Directions
In the VF setup text, list each distinct entry under $path/device that the gensysfscfg.sh script refers to.

Excerpted text
Instantiating the VFs in Linux

Once the firmware was updated – and I’d rebooted so that it took effect – I needed to create the VF devices in Linux. In order to make these devices persistent across reboots, I installed the sysfsutils package and wrote a script to generate a config file for it:

$ cat gensysfscfg.sh
#!/bin/sh

for path in /sys/class/net/enp*; do
    if [ "$(basename $(readlink $path/device/driver))" != "mlx5_core" ]; then
	continue
    fi
    if [ ! -f $path/device/mlx5_num_vfs ]; then
	continue
    fi

    if [ ! -f $path/device/sriov_numvfs ]; then
	echo "Error: $path/device/sriov_numvfs does not exist" 1>&2
    fi

    echo "$(echo $path | cut -d/ -f3-)/device/sriov_numvfs = 8"

Information shown

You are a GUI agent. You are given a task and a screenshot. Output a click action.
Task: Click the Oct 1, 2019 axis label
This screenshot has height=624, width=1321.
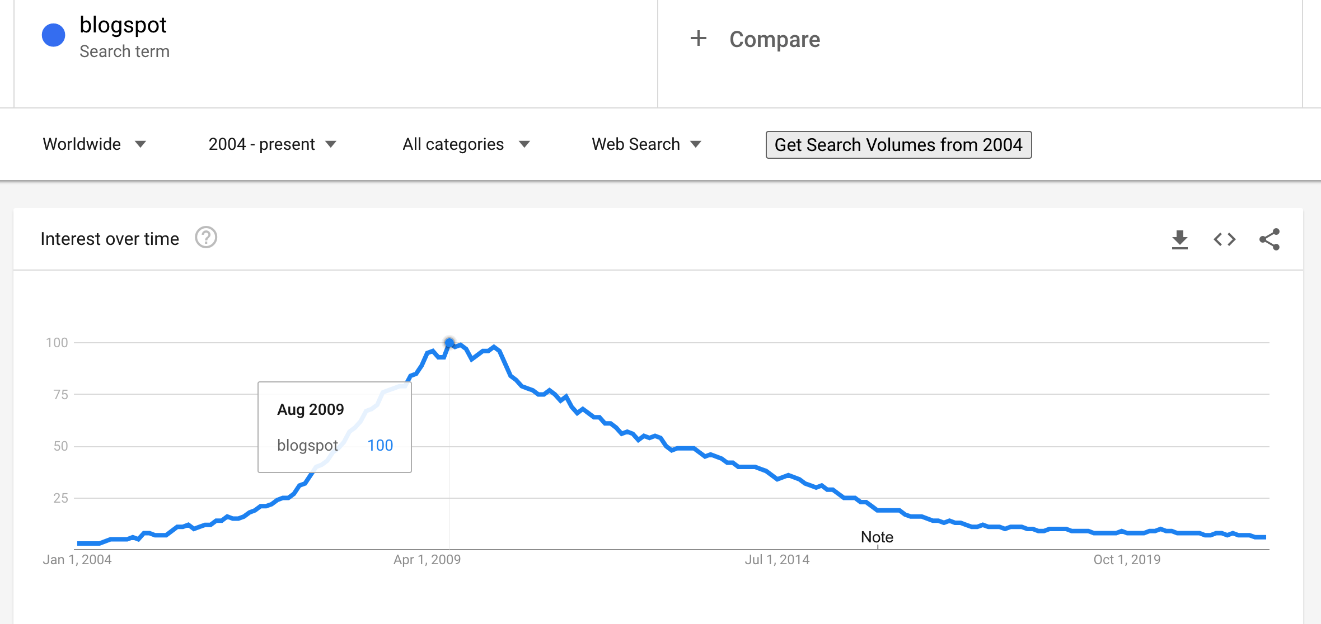coord(1127,560)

Exercise output
driver
mlx5_num_vfs
sriov_numvfs